Adamın dokunuşları karşısında gözleri zevkten dönmüş, inadı kırılmıştı. “Ne korkusu?” dedi. “Ben korkmam, Coleman.”

“Tabii ki korkmazsın. Sen cesur bir kadınsın. Bırak, seni dünyanın en mutlu kadını yapayım.” Rosalia için kayış kopmuş, kendini adamın kollarına bırakmıştı. Sesli dile getirmemişti fakat Tanju bir kadını nasıl baştan çıkaracağını, zirveye ulaştıracağını iyi biliyordu. Bir adamla günaha girmek Rosalia için bir sorun değildi, bunu Tanju ile yapmak onda bir şey değiştirmeyecekti.

 

Tanju kadını fazlasıyla yorarken Rosalia’nın başı dönmüş, gözleri körleşmişti. Terden ıpıslak olmuş, yorgunluktan uyuya kalmıştı ki bu anormaldi. Tanju ise odanın köşesine fırlattığı kıyafetlerini yeniden giymiş, yatakta yorgunlukla yatan kadına bakmıştı. Maskesini çıkardı, odadaki aptal elbette Rosa’ydı.

 

Tanju’nun istihbaratı büyüktü, Rosa’nın bacak içindeki ve kalçasındaki dövmeden haberi olmuştu. Rosalia, kimsenin bilmesine olanak tanımadığı için kapattırmamıştı dövmeleri ama Tanju öğrenmişti, dövmelerde şifre vardı. Ve o dövmeleri görebilmenin tek yolu kadının bütün kıyafetlerinden arınmasıydı.

Arınmıştı.

Bütün çplaklığı ile yatan kadının dövmelerine baktı. Günahlarının iziydi bunlar, bu günahlardan ise yalnızca Tanju’nun haberi vardı. Rosalia, Kurul’un ona öldürmesi için verdiği bir adama aşık olmuş, adamı öldürmek yerine saklamıştı. Adam hayattaydı. Ve Rosa’nın koruması altında Kurul’un istemeyeceği işler yapmaya devam ediyordu.

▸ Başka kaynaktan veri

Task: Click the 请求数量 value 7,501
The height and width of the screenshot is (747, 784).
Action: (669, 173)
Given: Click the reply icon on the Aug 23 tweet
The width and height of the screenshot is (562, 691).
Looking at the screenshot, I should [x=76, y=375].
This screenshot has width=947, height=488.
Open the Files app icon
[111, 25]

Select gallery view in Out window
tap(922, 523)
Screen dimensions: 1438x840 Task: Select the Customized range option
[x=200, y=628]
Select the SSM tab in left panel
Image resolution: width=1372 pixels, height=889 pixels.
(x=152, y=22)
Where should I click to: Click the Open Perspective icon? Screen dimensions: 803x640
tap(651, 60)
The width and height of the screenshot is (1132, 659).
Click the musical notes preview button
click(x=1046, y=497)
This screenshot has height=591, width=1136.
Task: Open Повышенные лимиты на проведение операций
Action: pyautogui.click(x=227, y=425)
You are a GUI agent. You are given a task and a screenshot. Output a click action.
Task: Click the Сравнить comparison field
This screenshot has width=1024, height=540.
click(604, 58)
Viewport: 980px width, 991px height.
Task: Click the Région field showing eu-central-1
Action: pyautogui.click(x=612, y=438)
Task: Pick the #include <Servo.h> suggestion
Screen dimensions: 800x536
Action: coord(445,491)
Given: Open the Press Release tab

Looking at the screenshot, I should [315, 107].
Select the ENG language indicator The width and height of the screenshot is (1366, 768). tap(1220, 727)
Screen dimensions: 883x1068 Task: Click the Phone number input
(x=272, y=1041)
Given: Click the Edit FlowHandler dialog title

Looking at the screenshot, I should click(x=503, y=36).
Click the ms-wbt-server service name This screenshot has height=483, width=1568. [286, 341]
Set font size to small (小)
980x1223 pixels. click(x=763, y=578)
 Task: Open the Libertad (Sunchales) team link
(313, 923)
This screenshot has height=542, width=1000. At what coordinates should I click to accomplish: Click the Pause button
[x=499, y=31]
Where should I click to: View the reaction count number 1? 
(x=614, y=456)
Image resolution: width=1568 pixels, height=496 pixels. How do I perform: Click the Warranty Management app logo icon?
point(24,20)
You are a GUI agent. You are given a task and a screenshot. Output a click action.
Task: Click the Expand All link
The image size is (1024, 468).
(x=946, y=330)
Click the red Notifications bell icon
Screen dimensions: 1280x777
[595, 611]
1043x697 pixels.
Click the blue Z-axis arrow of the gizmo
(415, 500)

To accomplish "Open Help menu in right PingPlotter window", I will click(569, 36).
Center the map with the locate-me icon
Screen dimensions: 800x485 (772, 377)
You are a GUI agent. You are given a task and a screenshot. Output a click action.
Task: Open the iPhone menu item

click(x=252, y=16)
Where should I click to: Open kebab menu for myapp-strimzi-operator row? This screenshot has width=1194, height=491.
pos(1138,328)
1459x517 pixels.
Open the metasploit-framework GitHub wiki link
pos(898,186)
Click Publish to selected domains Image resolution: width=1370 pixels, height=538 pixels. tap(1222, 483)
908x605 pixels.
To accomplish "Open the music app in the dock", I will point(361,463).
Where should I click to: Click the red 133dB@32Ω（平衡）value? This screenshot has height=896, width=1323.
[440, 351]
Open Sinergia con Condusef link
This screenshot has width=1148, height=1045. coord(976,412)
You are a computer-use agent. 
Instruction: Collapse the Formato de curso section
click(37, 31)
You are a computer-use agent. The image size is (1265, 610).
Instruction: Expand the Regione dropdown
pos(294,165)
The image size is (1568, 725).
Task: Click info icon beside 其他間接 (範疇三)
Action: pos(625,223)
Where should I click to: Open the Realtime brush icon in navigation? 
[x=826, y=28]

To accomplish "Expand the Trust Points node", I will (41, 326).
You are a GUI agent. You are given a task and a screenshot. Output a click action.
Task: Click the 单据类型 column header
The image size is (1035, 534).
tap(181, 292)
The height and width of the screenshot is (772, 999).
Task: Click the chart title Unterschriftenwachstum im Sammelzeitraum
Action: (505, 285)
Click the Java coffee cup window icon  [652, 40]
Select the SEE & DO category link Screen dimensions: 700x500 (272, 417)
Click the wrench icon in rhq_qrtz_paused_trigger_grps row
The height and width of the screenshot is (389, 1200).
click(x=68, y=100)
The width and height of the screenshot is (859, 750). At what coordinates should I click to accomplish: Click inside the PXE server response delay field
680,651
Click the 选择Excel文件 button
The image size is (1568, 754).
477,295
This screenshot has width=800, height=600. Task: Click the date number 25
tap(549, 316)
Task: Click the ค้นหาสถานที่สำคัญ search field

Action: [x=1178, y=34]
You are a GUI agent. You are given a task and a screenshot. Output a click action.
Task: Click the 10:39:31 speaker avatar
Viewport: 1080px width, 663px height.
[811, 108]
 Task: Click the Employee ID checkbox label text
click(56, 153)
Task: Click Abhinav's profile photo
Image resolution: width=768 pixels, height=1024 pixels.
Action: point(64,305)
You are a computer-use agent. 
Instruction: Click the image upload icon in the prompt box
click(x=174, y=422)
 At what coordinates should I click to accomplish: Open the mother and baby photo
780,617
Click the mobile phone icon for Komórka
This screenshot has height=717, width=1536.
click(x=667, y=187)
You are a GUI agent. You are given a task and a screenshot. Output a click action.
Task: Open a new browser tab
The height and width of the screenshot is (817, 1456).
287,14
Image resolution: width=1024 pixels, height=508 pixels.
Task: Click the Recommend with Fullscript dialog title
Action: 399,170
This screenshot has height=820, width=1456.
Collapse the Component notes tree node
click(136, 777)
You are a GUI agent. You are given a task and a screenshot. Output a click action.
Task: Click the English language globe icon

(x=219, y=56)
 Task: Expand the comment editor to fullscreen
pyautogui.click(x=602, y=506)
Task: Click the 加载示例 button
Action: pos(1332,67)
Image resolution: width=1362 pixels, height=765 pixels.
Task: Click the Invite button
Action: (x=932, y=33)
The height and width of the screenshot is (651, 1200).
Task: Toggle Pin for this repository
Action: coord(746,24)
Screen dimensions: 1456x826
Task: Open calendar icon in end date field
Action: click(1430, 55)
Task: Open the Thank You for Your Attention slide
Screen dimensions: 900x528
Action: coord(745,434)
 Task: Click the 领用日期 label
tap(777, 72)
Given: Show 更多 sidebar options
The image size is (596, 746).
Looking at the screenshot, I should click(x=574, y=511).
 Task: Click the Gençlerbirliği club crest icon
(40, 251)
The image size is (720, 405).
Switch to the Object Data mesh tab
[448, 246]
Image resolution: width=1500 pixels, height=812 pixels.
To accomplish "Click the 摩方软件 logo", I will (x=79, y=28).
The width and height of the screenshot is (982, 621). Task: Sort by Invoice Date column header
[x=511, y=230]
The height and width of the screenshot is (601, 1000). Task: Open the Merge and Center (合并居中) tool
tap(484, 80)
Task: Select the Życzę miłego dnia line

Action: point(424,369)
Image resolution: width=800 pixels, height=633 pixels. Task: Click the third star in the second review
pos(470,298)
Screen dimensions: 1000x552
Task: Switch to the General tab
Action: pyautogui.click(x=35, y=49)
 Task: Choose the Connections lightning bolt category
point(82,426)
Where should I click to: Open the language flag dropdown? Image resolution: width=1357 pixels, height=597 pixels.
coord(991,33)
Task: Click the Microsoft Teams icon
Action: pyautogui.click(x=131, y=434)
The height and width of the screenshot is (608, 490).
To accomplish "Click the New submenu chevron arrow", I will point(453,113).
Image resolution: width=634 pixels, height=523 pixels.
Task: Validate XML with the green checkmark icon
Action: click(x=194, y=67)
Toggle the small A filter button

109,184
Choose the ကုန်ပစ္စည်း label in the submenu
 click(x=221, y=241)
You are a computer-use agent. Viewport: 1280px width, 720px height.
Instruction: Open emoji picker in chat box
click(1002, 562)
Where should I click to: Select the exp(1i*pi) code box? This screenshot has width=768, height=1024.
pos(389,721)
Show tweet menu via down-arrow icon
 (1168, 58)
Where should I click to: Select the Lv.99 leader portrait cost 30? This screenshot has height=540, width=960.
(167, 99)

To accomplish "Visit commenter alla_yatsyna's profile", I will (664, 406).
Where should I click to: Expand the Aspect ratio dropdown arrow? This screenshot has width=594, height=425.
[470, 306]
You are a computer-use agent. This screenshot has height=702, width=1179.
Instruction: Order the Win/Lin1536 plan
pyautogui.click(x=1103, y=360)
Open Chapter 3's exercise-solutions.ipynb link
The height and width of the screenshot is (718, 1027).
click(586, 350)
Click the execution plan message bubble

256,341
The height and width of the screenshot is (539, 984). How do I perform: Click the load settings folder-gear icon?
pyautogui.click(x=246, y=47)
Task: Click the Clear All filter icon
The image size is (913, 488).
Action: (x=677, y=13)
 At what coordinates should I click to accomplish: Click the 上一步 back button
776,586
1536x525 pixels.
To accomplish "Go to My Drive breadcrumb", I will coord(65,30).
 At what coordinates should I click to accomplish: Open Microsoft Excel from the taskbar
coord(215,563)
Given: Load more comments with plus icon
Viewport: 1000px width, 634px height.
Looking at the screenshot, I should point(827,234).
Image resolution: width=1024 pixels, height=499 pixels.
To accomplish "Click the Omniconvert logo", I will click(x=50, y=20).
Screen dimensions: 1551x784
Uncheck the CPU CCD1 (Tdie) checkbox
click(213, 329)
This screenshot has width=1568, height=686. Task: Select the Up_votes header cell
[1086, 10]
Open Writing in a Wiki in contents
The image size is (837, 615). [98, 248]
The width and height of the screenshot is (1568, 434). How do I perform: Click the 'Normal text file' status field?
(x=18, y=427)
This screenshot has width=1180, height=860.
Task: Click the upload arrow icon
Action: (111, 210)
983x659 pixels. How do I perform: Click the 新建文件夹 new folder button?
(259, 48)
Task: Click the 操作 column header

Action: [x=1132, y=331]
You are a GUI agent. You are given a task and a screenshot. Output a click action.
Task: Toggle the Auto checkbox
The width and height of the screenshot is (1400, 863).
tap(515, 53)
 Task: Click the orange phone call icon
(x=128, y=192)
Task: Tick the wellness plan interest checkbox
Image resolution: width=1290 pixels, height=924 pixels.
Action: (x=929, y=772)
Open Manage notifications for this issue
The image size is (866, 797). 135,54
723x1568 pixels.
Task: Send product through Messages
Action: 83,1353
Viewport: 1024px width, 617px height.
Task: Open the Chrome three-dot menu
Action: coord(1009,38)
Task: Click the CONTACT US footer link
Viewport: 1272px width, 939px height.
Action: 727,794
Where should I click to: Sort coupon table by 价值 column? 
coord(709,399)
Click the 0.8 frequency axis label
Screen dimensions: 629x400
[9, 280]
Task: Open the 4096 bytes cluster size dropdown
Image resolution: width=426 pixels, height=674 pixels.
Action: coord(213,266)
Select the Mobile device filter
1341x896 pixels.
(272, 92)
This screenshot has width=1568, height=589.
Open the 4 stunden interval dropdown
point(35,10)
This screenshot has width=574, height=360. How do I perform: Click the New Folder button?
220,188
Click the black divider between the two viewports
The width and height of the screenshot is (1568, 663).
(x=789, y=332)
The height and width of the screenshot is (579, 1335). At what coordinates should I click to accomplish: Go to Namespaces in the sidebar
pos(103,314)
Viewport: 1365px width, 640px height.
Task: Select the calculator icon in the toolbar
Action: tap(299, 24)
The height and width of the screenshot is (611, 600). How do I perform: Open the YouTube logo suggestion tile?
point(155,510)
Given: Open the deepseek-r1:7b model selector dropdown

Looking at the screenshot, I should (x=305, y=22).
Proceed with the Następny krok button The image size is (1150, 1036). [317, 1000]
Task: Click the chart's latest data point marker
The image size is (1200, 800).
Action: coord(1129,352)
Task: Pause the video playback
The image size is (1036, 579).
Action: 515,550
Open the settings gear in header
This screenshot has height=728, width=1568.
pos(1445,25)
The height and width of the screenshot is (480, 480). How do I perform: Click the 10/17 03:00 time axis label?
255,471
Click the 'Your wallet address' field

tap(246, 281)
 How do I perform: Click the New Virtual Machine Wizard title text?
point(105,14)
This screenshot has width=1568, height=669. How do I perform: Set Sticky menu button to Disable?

Dövmelerde sembollerle gizlenmiş şifreleri aldı, telefonunu da ceketinin cebine; kral kartının yanına koydu. Odadan ayrılan da geride kalan da cenetten kovulmuş günahkarlardı; biri ateşe yaklaşmış, biri ise kendi hikayesinin ilk cümlesini yazmıştı:

Kendini zeki hissetmek için dahi olmana gerek yok, yalnızca aptallarla dolu bir çukur bulman yeterli.

 

Apartmanın önünde bekleyen aracına bindiğinde telefonundan Bülent’i aradı, çoktan Fransa’ya inmiş olması gerekiyordu. “Bülent.”

“Adresini verdiğin mekana doğru ilerliyorum Tanju, geldim.” Telefonu kapattı Tanju, Bülent ile buluşmak için ayarladığı restoranta doğru sürdü.

 

🕯️⚖️

 

İnsanın en tehlikeli celladı, aynada gördüğü kişiden başkası değildir. Tanju’nun ayarladığı restoranta girdiğinde gözleri bütün asaleti ile oturan adamı buldu. “Tanju.” dedi Bülent baş selamı vererek.

“Otur lütfen dostum.”

“Dost?” dedi Bülent şaşkınlıkla karşısındaki adama bakarken. Oturamamış, yarı oturur halde bakakalmıştı bir süre. “Beni şaşırtıyorsun Tanju.”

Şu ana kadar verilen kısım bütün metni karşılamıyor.